Revenue (in constant currency) rose across most Seek’s segments, which are:

  • ANZ — job advertising services in Australia and New Zealand (+6%)
  • Seek Asia — job advertising services in six countries across South East Asia and South Korea (+17%)
  • Brasil Online — candidate services and job advertising in Brazil (-1.3%)
  • OCC — job advertising services in Mexico (+19%)
  • Platform support — a portfolio of investments (Jora, Certsy and JobAdder) that relate to the core Seek operating platform (+31%)

Seek’s segments also include portfolio investments and the Seek growth fund comprising investment in high-growth businesses across three themes: education, HR SaaS and contingent labour. The contingent labour investments include Jobandtalent and Sidekicker which both achieved strong year-on-year revenue growth but with growth rates slowing during H2 2023 due to weaker labour markets .

*Adjust net profit after tax, which represents net profit after tax excluding significant items and the Seek Growth Fund. The company deconsolidated the fund on 19 December 2022. Seek recognized a one-off gain of AUD 840 million (USD 555.8 million) on the deconsolidation.

Guidance

Seek forecast full-year 2024 revenue of between approximately AUD 1.18 billion (USD 764.9 million) to AUD 1.26 billion (USD 816.8 million).

It also forecast EBITDA of between AUD 520 million (USD 337.1 million) and AUD 560 (USD 363.0 million).
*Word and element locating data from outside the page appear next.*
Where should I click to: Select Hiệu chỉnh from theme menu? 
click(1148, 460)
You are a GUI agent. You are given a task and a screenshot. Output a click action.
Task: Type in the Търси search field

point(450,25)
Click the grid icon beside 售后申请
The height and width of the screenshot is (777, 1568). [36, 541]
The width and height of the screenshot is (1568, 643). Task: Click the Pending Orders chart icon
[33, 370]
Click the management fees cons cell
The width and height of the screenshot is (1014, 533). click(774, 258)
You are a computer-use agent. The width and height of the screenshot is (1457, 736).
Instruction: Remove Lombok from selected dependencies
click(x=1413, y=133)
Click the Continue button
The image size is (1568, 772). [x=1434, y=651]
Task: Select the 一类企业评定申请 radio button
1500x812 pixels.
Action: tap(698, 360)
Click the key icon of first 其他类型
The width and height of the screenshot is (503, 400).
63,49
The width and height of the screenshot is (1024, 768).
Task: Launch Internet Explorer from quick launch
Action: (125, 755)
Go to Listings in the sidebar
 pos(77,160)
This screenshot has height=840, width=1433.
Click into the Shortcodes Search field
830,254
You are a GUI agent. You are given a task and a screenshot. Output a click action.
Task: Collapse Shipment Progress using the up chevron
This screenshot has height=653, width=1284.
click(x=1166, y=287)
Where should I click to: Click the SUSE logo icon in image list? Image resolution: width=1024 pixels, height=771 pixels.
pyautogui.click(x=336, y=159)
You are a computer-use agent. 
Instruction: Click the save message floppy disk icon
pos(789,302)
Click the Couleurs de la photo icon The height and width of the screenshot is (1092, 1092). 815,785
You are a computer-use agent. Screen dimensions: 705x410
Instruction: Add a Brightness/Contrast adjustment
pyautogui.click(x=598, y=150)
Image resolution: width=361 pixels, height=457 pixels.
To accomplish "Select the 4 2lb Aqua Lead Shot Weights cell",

In addition, the company forecast net profit after tax of approximately AUD 220 million (USD 142.6 million) to AUD 260 million (USD 168.5 million).

“Economists are generally forecasting lower levels of economic activity in the markets in which we operate, whilst acknowledging the potential for volatility,” Narev said.

“Our FY24 guidance is based on our best current estimates, though any degree of precision is difficult,” he continued. “In ANZ, we currently expect higher unemployment and a corresponding decline in job ad volumes. In Asia, we expect changes in unemployment to be mixed across the region, leading to similar levels of aggregate paid ad volumes as FY23. Whilst conditions are easing, labour markets remain tight relative to historic benchmarks, so we expect wage growth to persist. That will support ongoing yield growth.”

Share price

Shares in Seek closed down 4.27% to AUD 24.66 (USD 15.99) on Tuesday in Australia; they were 5.73% below their 52-week high.